テオとケツァル少佐が3階の重症患者の病棟へ近づくと、347号室の前に座っている陸軍兵の様子がおかしかった。椅子に座っているのは先刻と同じだが、壁に背中も頭もつけてぼーっとしている。大統領警護隊の内部調査班が中にいるに違いないが、彼等が見張りをそんな状態にする必要があるだろうか。
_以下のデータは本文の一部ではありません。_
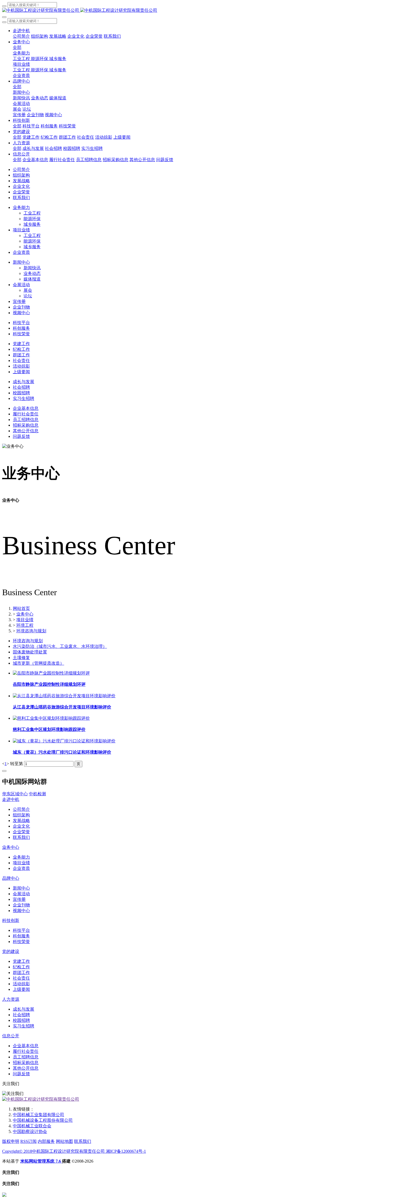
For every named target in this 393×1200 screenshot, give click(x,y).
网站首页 (21, 608)
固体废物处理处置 (30, 652)
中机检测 (37, 794)
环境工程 (24, 625)
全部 (17, 47)
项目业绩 (24, 619)
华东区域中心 (15, 794)
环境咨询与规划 (31, 631)
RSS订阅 (28, 1141)
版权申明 (10, 1141)
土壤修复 (21, 657)
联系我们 (82, 1141)
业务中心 (24, 614)
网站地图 (64, 1141)
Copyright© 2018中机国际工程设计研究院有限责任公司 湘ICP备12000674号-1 (74, 1151)
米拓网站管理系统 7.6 (41, 1161)
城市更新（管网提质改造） (38, 663)
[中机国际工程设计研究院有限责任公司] (196, 10)
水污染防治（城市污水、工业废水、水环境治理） (60, 646)
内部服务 (46, 1141)
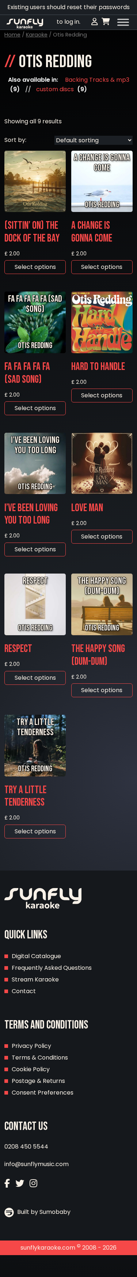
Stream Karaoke (35, 979)
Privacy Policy (31, 1046)
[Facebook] (7, 1183)
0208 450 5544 (26, 1146)
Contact (24, 991)
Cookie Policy (31, 1069)
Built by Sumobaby (43, 1212)
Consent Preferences (42, 1092)
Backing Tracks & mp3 (97, 80)
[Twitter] (19, 1183)
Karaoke (36, 34)
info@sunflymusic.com (36, 1164)
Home (12, 34)
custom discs (55, 89)
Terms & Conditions (40, 1057)
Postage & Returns (38, 1081)
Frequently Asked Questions (52, 968)
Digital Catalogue (36, 956)
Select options (35, 267)
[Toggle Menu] (123, 22)
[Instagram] (33, 1183)
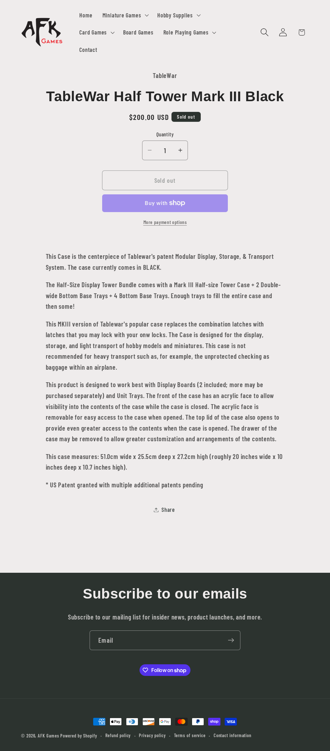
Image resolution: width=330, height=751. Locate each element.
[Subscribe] (231, 640)
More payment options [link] (165, 222)
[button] (124, 15)
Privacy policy (152, 735)
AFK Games (48, 735)
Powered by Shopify (78, 735)
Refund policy (118, 735)
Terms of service (190, 735)
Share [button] (168, 509)
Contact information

ケツァル少佐が全身を震わせた。テオに「そこにいて」と囁き、347号室のドアの前へ足音を忍ばせて歩み寄って行った。彼女がドアの2メートル前迄接近した時、ドアが開き、一人の男が姿を現した。少佐と鉢合わせした彼は、ギクリと立ち止まった。テオの知らない顔で、彼は看護士の服装をしていた。彼を追う様に、病室から大統領警護隊の将校が一人出て来た。彼は看護士に「動くな」と命じ、それから少佐に気がついた。彼女を知らない大統領警護隊がいたら、モグリだ。将校が小声で彼女を呼んだ。
「ケツァル・・・」
僅かな隙をついて、看護士が走り出した。ケツァル少佐が彼の脚に気で払いを掛けた。看護士がバランスを崩して転倒し掛けた。病室内でもう一人の将校が怒鳴った。
「医師を呼べ!」
それから彼は続けて言った。
「そいつは見逃してやれ。面倒だ。」
看護士が体勢を立て直して、テオの目の前を走り去った。
廊下に出た将校が病棟の入り口の事務室に向かって怒鳴った。
「347号室に医師を呼べ! 緊急だ!」
ケツァル少佐は病室内を覗き、それから廊下に出ている将校に言った。
「向こうで待っています。お伺いしたいことがあります。」
将校は訝しげに彼女とテオを見たが、頷いた。バタバタと音を立てて医師と看護師が走って来た。彼等が病室に駆け込むと、将校は椅子の上でぼーっとしている見張りに気がつき、舌打ちするとその額に片手を翳した。見張りの兵士がハッと我に帰った。将校は彼に何も言わずに医師達の後ろにつづいて病室内に入り、ドアを閉めた。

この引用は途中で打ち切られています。